Directions for this task => Output the line that contains "Discs (238, 1551)", then every line beneath it through the end of the records, exactly as given and with no other lines.

Given entries =>

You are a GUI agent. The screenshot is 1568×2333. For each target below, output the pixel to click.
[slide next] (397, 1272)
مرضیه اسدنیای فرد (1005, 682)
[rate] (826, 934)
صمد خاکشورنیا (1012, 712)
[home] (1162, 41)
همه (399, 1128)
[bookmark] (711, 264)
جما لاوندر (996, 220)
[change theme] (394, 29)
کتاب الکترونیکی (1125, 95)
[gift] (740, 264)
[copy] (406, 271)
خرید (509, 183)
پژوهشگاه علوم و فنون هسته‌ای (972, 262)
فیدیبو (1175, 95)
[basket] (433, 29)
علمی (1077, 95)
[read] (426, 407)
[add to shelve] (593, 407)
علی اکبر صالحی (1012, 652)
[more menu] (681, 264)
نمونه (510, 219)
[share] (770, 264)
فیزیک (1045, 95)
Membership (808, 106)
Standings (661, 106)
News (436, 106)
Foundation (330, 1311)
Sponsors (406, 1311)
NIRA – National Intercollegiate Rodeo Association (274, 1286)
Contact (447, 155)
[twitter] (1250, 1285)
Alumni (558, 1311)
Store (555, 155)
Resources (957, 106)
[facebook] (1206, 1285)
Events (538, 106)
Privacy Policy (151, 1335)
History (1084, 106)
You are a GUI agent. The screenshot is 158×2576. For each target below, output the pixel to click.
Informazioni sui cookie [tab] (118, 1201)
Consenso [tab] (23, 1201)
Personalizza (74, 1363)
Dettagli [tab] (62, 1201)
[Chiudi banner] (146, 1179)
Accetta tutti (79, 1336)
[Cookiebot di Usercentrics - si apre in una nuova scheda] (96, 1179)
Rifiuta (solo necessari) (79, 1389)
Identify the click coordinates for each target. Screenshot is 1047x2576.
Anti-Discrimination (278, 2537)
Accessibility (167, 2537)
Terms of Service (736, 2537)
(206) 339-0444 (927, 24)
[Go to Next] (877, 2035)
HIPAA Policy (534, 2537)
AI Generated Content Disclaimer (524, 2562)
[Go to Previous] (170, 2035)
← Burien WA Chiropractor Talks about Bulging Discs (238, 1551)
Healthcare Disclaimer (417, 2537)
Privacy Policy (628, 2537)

Response area =>
← Burien WA Chiropractor Talks about Bulging Discs (238, 1551)
Healthcare Disclaimer (417, 2537)
Privacy Policy (628, 2537)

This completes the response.